- [Problem to solve]: Copy the part of the mailing list message below from "OK, I thank" to "on the command-line.", word for word.

- [Quoted text]:
# # # # #
2003-01-15 Thread Lee Eakin
---begin quoted text---
 From: Wayne Davison [EMAIL PROTECTED]
 Subject: Re: specifying a list of files to transfer
 Date: Wed, 15 Jan 2003 10:10:29 -0800
 
 On Tue, Jan 14, 2003 at 10:01:47PM -0600, Lee Eakin wrote:
  Yes, people do restrict args via ssh key restrictions.
 
 OK, I thank you both for enlightening me on the subject.  My current
 patch applies the sanitize_path() function to all names read via the
 --files-from option, regardless of whether we're pushing or pulling.
 This means that all leading slashes are dropped from file names as
 well as all leading ../ prefixes, and that any infix dir/../
 combos are removed.  This ensures that we can't get above the root
 dir that was specified on the command-line.
 

  That's awsome. Now as long as I want to allow access to the given portion
  of the file tree I can allow files-from.

  Now if I can only figure out a way to intercept the list when I need to
  be real picky about which individual files are accessed ...
# # # # #
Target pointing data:
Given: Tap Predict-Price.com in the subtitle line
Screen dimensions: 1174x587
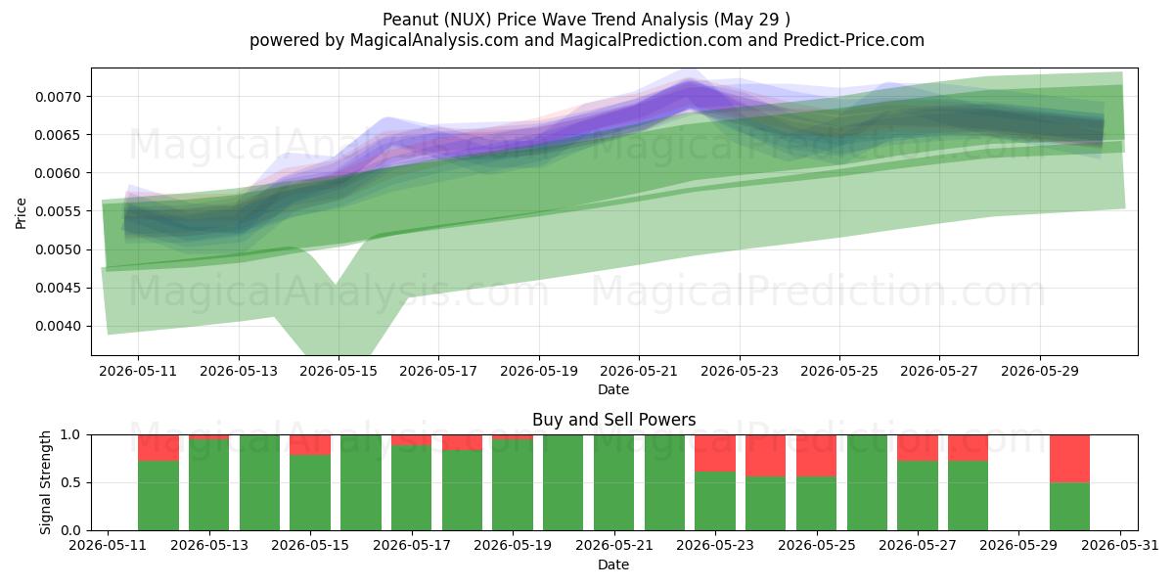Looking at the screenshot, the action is coord(854,40).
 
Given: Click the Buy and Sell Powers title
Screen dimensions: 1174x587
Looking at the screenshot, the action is coord(613,420).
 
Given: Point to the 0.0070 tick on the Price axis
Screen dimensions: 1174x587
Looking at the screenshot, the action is coord(58,97).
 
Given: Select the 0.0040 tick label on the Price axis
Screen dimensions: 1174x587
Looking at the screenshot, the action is coord(58,327).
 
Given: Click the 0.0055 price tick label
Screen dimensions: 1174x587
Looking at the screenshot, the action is coord(58,211).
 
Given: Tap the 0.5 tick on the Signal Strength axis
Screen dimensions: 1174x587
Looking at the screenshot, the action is coord(70,482).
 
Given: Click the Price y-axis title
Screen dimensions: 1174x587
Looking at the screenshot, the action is coord(21,213).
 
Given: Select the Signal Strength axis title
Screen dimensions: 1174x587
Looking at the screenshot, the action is coord(46,482).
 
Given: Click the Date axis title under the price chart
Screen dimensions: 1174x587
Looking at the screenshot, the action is coord(613,390).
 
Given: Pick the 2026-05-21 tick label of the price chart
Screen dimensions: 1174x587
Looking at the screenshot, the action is coord(639,372).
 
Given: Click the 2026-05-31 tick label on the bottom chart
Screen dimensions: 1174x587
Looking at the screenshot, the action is coord(1120,546).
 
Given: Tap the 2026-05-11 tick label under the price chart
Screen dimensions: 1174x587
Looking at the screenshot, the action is coord(138,372).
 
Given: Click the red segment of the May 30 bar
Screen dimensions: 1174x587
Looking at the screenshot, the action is coord(1069,459).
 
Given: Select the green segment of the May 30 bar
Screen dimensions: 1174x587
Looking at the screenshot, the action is coord(1069,507).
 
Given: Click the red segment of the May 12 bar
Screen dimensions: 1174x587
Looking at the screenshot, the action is coord(158,448).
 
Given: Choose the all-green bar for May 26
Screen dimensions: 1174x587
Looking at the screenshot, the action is coord(867,482).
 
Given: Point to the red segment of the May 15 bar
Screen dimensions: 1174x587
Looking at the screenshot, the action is coord(310,445).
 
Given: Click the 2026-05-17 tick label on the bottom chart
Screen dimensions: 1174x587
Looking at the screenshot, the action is coord(412,546).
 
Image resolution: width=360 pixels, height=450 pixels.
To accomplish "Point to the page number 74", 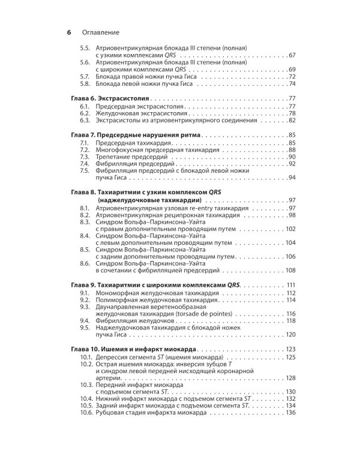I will point(292,83).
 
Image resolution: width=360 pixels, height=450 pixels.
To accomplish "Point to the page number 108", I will point(291,270).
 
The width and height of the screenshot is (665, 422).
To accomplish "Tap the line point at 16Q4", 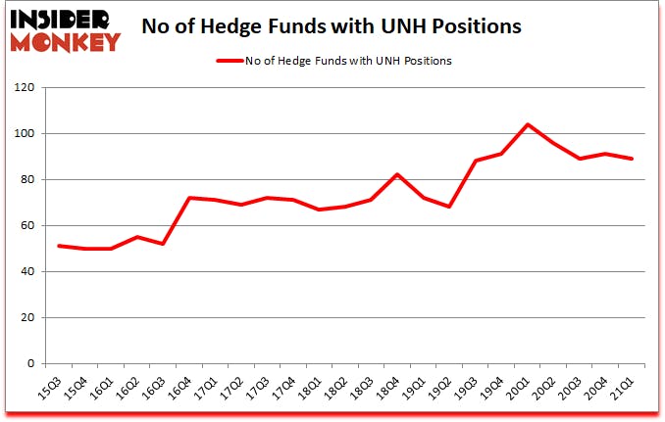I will [189, 198].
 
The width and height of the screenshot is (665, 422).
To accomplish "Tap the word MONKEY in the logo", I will [67, 41].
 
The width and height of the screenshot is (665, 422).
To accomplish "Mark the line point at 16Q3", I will [164, 244].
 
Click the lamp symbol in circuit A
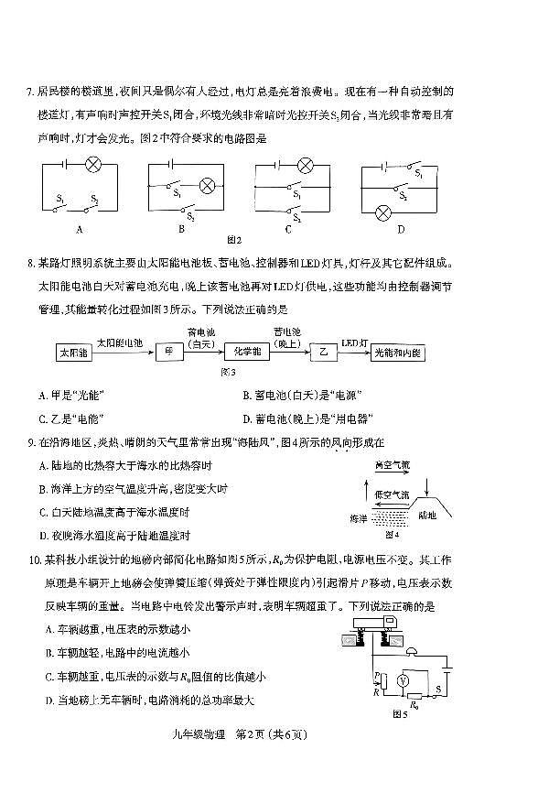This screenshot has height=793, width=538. (x=92, y=166)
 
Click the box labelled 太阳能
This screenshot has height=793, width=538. (x=71, y=353)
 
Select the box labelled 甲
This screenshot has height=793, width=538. (x=170, y=353)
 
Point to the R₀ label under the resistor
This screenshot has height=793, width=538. (x=414, y=705)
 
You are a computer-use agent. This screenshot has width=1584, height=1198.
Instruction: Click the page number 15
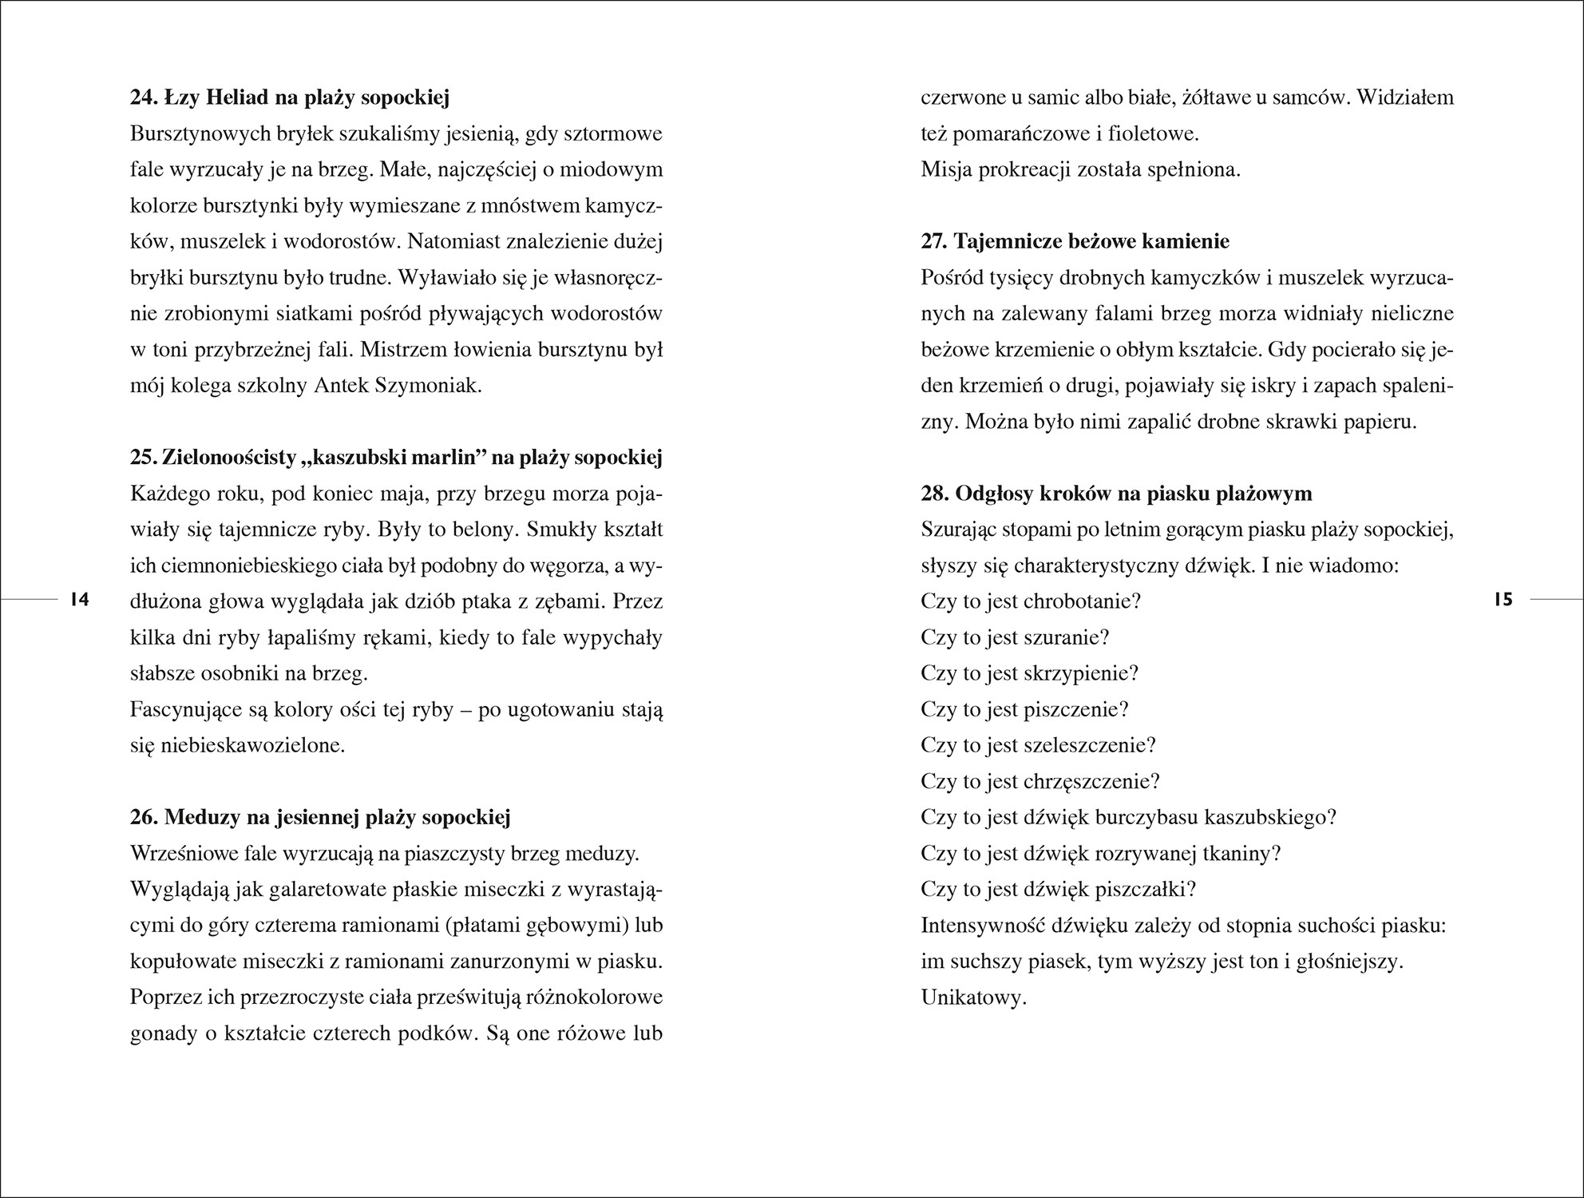[1503, 599]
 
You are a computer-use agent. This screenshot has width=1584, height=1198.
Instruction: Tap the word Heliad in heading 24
[238, 98]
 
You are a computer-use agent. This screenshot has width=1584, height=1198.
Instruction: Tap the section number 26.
[145, 817]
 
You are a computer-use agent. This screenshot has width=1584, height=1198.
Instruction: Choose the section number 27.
[935, 242]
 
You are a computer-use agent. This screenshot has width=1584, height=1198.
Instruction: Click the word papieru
[1381, 422]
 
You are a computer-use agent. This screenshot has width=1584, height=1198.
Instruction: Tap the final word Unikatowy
[972, 998]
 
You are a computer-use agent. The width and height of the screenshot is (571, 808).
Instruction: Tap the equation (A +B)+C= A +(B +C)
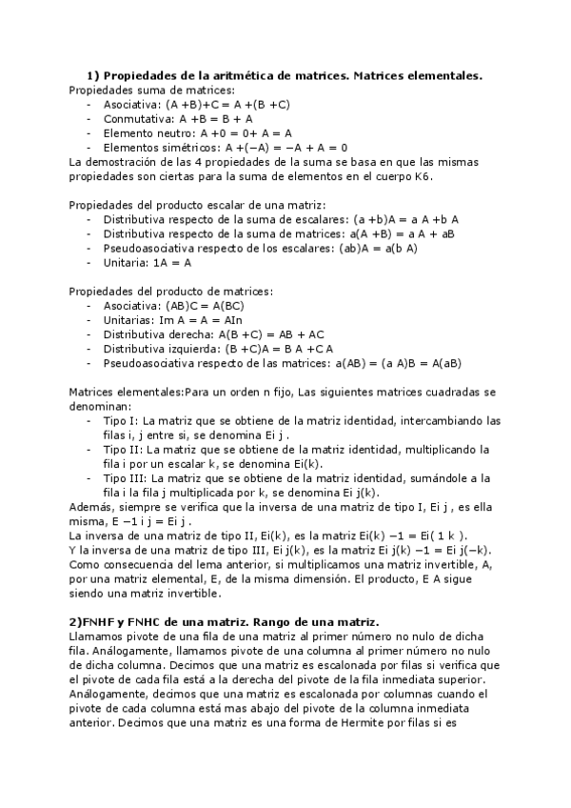click(x=227, y=105)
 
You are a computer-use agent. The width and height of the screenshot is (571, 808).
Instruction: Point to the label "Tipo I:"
click(x=124, y=420)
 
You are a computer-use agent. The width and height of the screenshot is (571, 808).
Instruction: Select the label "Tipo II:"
click(x=126, y=449)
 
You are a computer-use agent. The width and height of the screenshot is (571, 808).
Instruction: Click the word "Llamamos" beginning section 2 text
click(x=98, y=636)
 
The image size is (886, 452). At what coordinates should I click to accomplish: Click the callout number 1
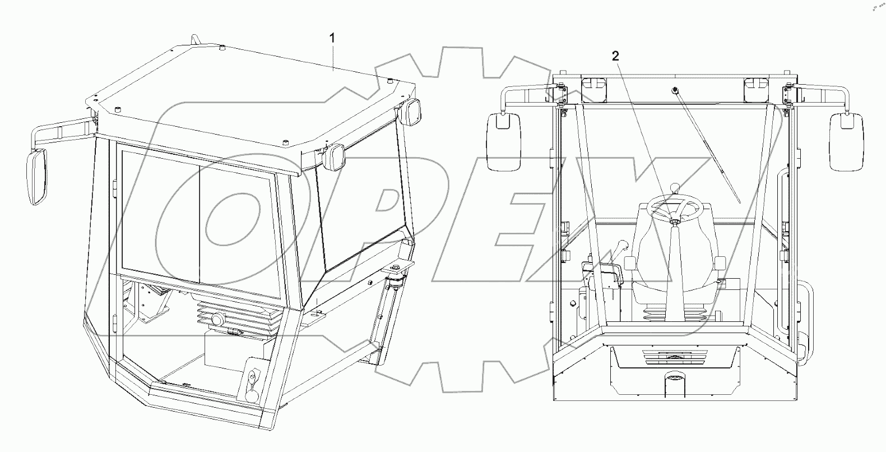click(x=332, y=38)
# # # # #
- [Task result]:
OK, I thank you both for enlightening me on the subject.  My current
 patch applies the sanitize_path() function to all names read via the
 --files-from option, regardless of whether we're pushing or pulling.
 This means that all leading slashes are dropped from file names as
 well as all leading ../ prefixes, and that any infix dir/../
 combos are removed.  This ensures that we can't get above the root
 dir that was specified on the command-line.